> Exercise brief
An acceptable answer repeats exactly the line containing "Select the Pan Realtime tool" and all lines that follow it in the listing below, and it includes no pictures.

------

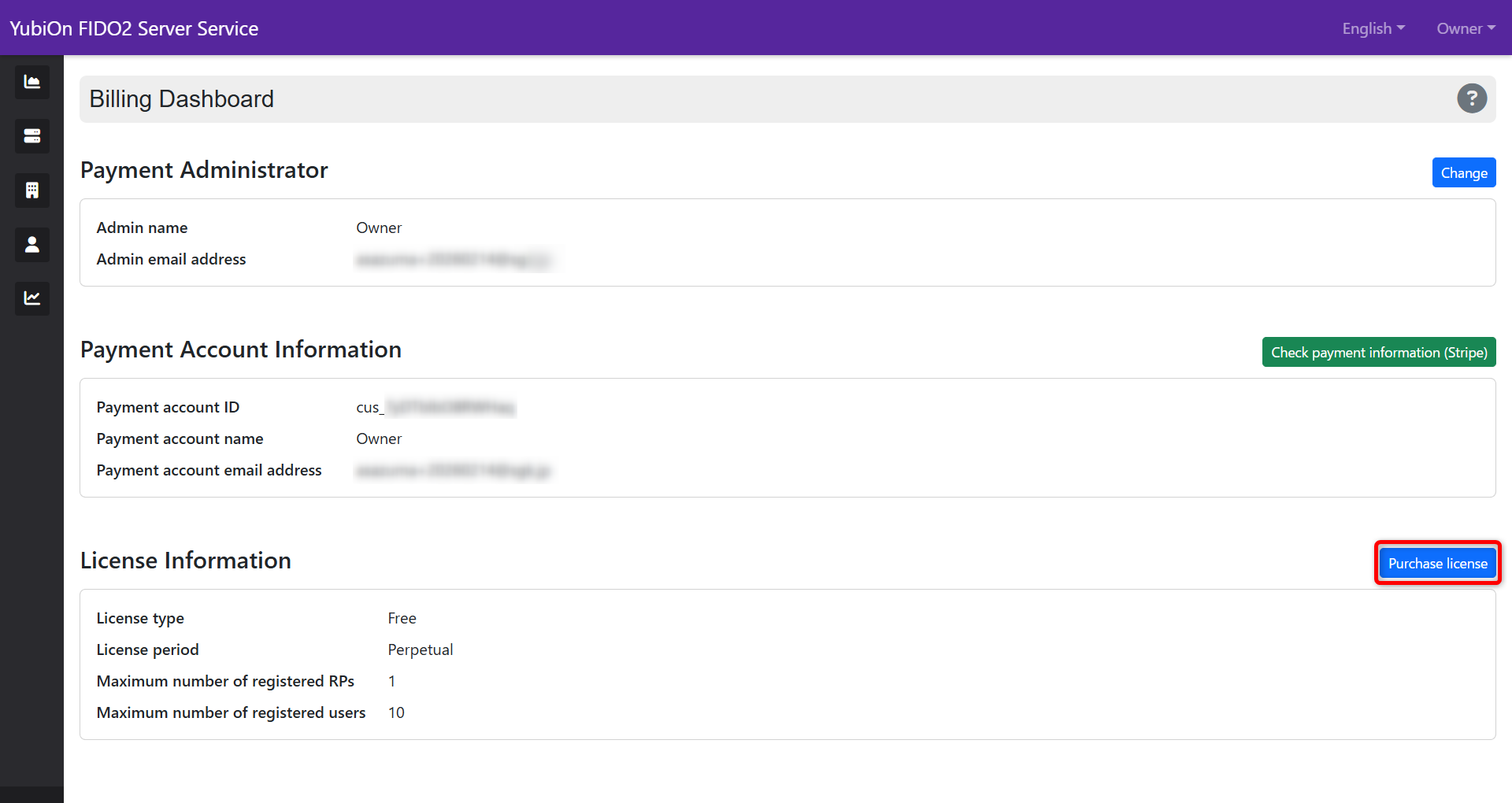1512x803 pixels.
Task: View statistics via the line graph sidebar icon
Action: pos(32,298)
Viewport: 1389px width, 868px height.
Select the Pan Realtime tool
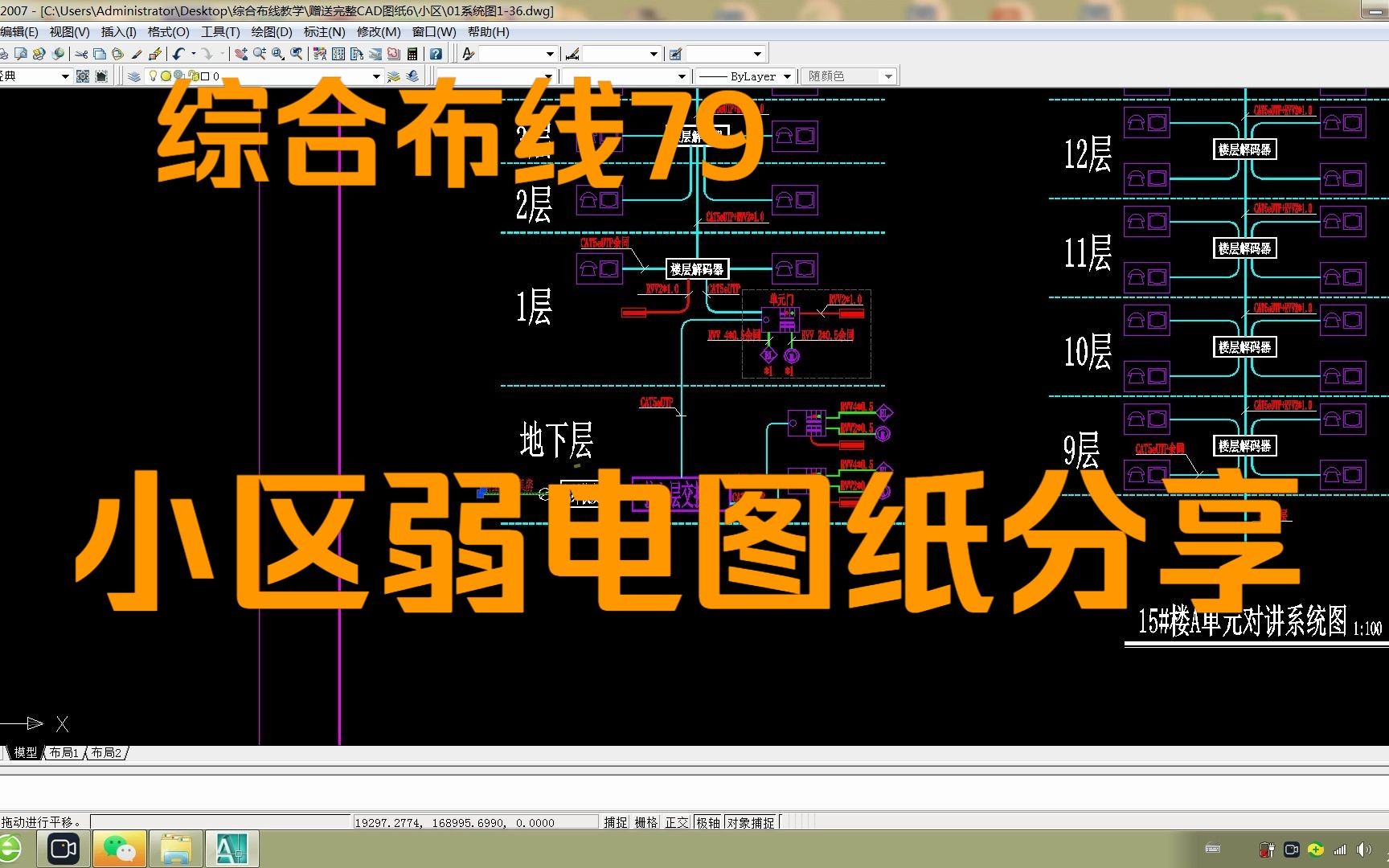(x=241, y=54)
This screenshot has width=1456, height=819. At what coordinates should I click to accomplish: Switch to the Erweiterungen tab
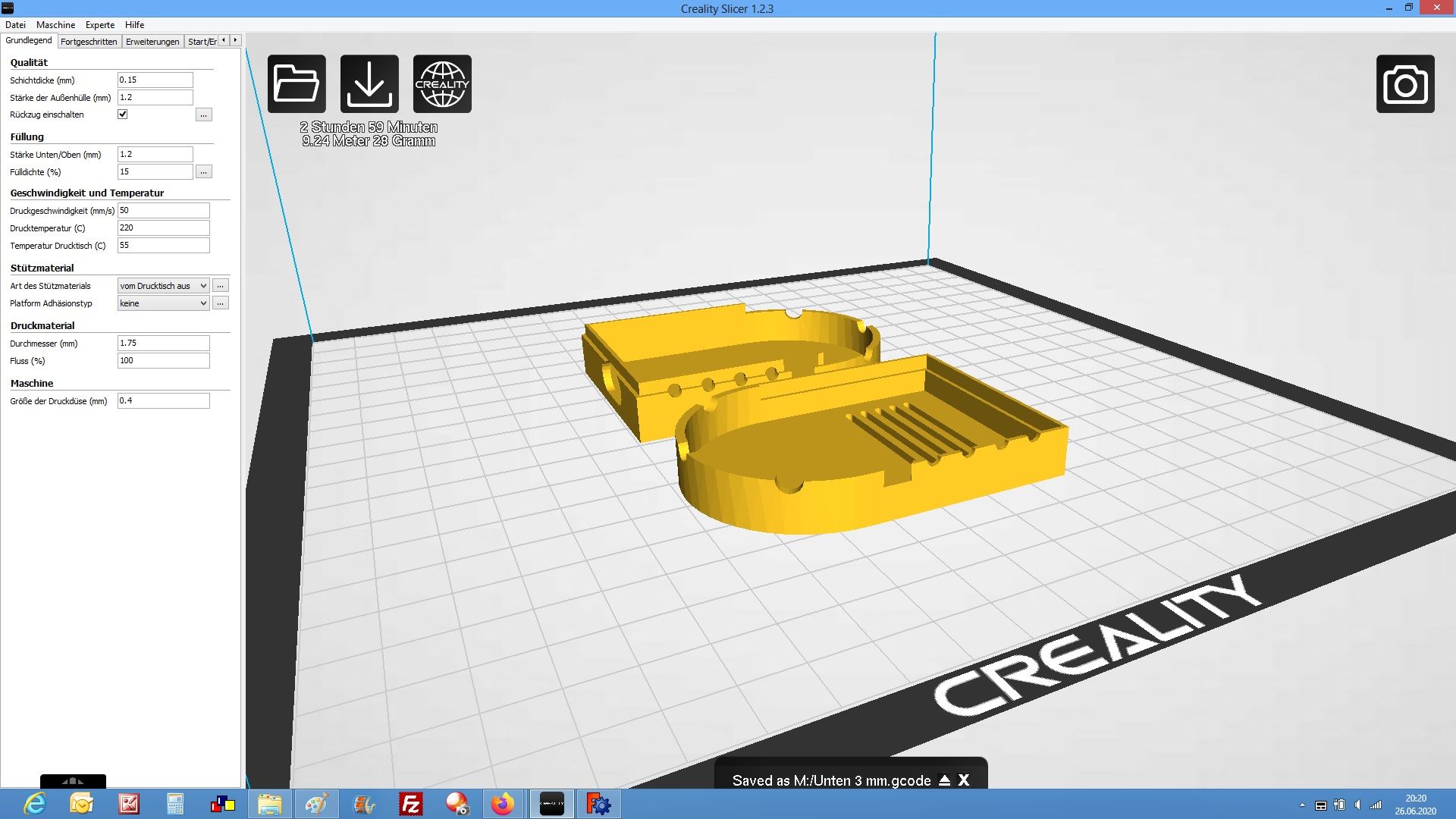[x=152, y=42]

------

> Task result
Select the Pan Realtime tool
(x=241, y=54)
This screenshot has width=1456, height=819. At what coordinates should I click to accomplish: Switch to the Erweiterungen tab
[x=152, y=42]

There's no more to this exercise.